First AI advisory committee report stresses getting regulatory balance right
Designing trustworthy AI systems with government regulatory help is a central theme in the NAIAC’s first report delivered to President Joe Biden.
The National Artificial Intelligence Advisory Committee delivered its first congressionally-mandated report to President Joe Biden that offers recommendations on how to maximize the benefits of implementing artificial intelligence across U.S. sectors and how to manage emerging systems like generative AI.
The Year 1 report, dated May 2023 and announced June 22, includes steps prioritizing trustworthy AI systems, new research and development initiatives and more international partnerships focused on aligning standards in AI governance.
NAIAC members, who are appointed by the secretary of Commerce and operate with the support of the National Institute of Standards and Technology, arrived at the conclusion that federal direction will help define whether or not AI technology will have a net positive or negative impact.
“If navigated appropriately, the U.S. government can ensure that AI creates greater opportunities, providing economic and societal benefits for a broader cross section of the population,” the report reads. “However, if navigated poorly, AI will further widen the opportunity gap, and trustworthy AI for all may become an unrealized aspiration.”
The report also recommends a whole-of-government approach to coordinating how trustworthy AI systems are developed and deployed. It calls for the White House spearhead funding initiatives to further offices dedicated to helping establish federal policy on AI, namely the National AI Initiative Office.

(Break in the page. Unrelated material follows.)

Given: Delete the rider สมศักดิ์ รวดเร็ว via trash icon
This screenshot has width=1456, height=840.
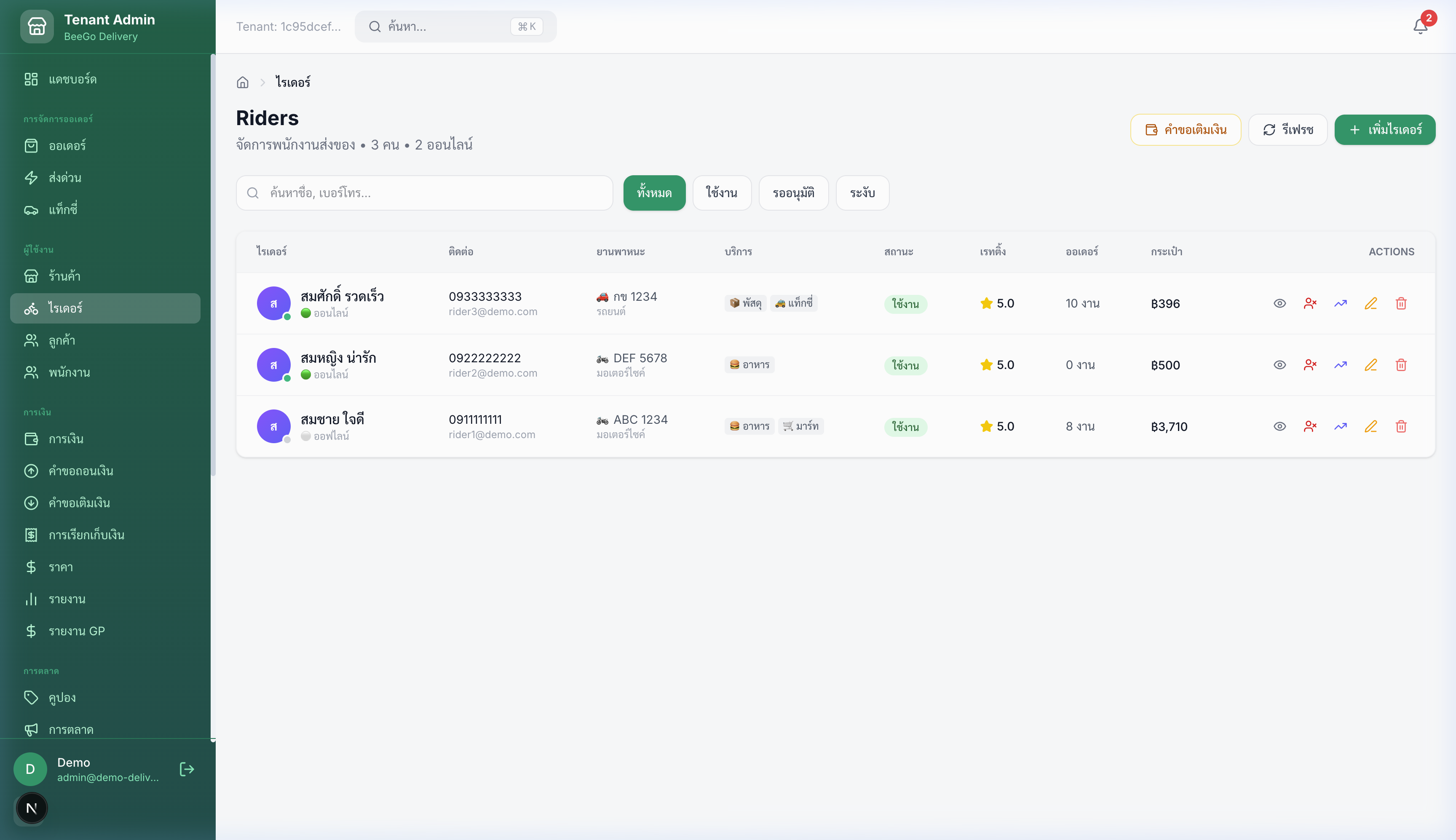Looking at the screenshot, I should click(1401, 303).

In this vein, the report advocates filling vacant AI leadership roles within the Executive Office of the President, creating a chief responsible AI officer within the Office of Management and Budget or National Artificial Intelligence Initiative Office and establishing an Emerging Technology Council to ensure a holistic regulatory approach to AI.
“We are at a pivotal moment in the development of AI technology and need to work fast to keep pace with the changes it is bringing to our lives,” Deputy Secretary of Commerce Don Graves said in a NIST press release on the report. “As AI opens up exciting opportunities to improve things like medical diagnosis and access to health care and education, we have an obligation to make sure we strike the right balance between innovation and risk. We can lead the world in establishing trustworthy, inclusive and beneficial AI, and I look forward to considering the committee’s recommendations as we do that.”
Prioritizing how the U.S. workforce will adapt alongside emerging AI systems is also a high priority. The report notes that with the advent of more advanced AI tech, the workforce will likely see a series of growth in some areas, and decline in others, changing the way some occupations work.
The NAIAC also unveiled focus areas it plans to tailor its advice around, including AI futures; AI in the workforce; AI regulation and executive action; education and inclusion; generative AI safety; rights-respecting AI; international collaboration; AI systems procurement; and AI and the economy.
Rich Press, a spokesperson for NIST, told Nextgov/FCW that the next steps surrounding the recommendations are Biden’s decision.
“Once the recommendations from the advisory committee are delivered to the president and the National AI Initiative Office, it is up to them to determine how they might be applied,” Press said.
The NAIAC’s official report was unveiled as the Biden-Harris Administration announced a new NIST public working group dedicated to AI investigation. Following the agency’s popular prior deployment of its AI Risk Management Framework, the working group aims to promulgate NIST’s guidance for managing AI technologies’ inherent risks.